Netlytic provides analysis of keywords (keyword extractor) and dictionaries (manual categories). To analyze the data, Netlytic will build concise summaries of the communal textual discourse present in the dataset(s) (See Figure 5A). Specifically in relation to keywords, the focus is the content of the messages, for instance, how individual words and topics relate to the rest of the dataset. 

Since messages have multiple data points, Netlytic also allows users to adjust the parameters by clicking the “See more processing options” field at the bottom of the ‘Keyword Extractor’ and ‘Dictionaries (Manual Categories)’ panes (See Figure 5B). The default setting is the body, but users can also select author, description, guid, link, pubdate, source, or title.

Figure 5A, Text Analysis.

Netlytic-Textanalysis-keywords2

Figure 5B, Text Analysis processing options.

Visualization: Word Cloud

Netlytic extracts the most frequently used terms through the Keyword Extractor to create two visuals. The first, a word cloud to express frequently appearing topics/concepts within a conversation (Figure 6a). 

Figure 6, An example of a Word Cloud (A) and Concordance for a selected concept (B).

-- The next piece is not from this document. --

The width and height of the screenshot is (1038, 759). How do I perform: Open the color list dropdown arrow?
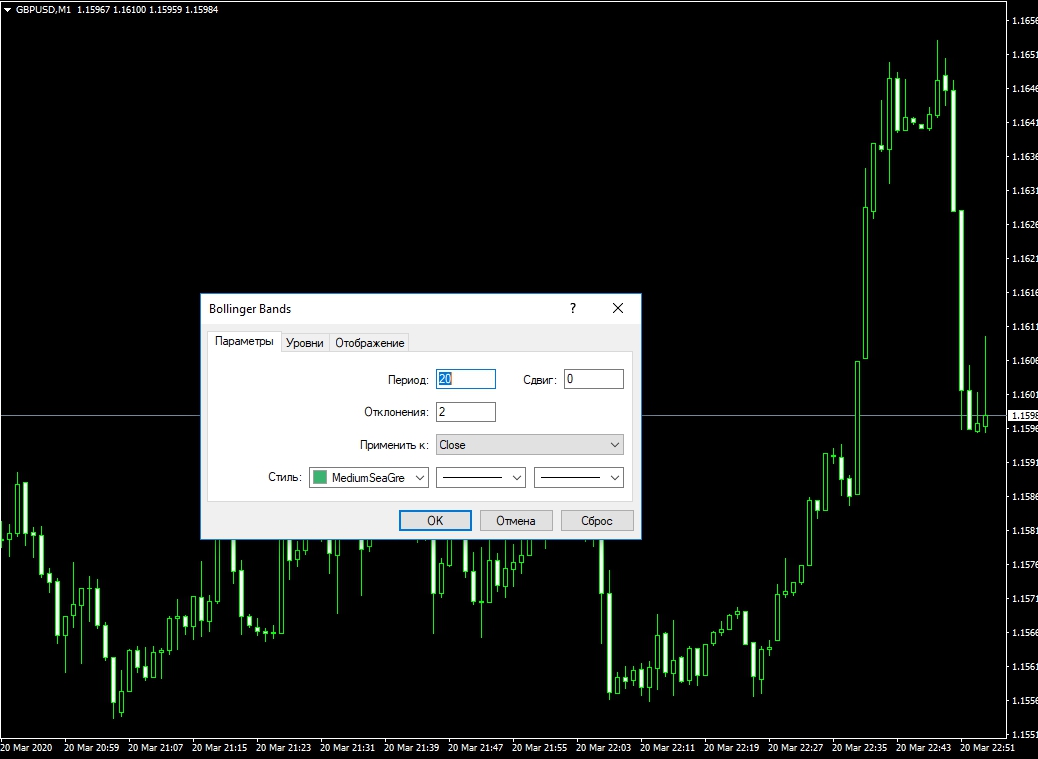419,478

After the content has been initially analysed by the system, Netlytic provides the user with options for exploring the dataset further. By clicking on the “Results” button in the Keyword Extractor, Netlytic will proceed to identify and count the most recurrent words, concepts or phrases from the dataset and presents them in the form of an interactive concept or word cloud (See Figure 6A). It does this by automatically removing all common words such as ‘of’, ‘will’, and ‘to,’ according list of noise or stop-words from 18 different languages (Arabic, Catalian, Czech, Dutch, Finnish, French, German, Greek, Hungarian, Indonesian, Italian, Norwegian, Polish, Portugese, Russian, Slovak, Spanish, Swedish and Turkish) and then count the words that remain. Each term in the concept cloud is accompanied by the number of iterations of that particular term or word as found in the dataset.  The size of a word or term in the concept cloud is directly related to the number of times it appears in the dataset relative to the all other terms found in that same dataset.

Each of the words or terms in the word cloud can then be clicked on individually to reveal not only all of its contextual references, but also a pair of graphs illustrating when the term was most often mentioned by date, and how many times the term was used by each of the top-ten most active network actors (See Figure 6B above). Additionally, each word or term in the concept cloud is accompanied by a red “X”. Clicking on any of the red “X” will allow the researcher to manually  remove any words or terms deemed to be noise by the researcher. This will allow the researcher more control over the results of the Keyword Extractor.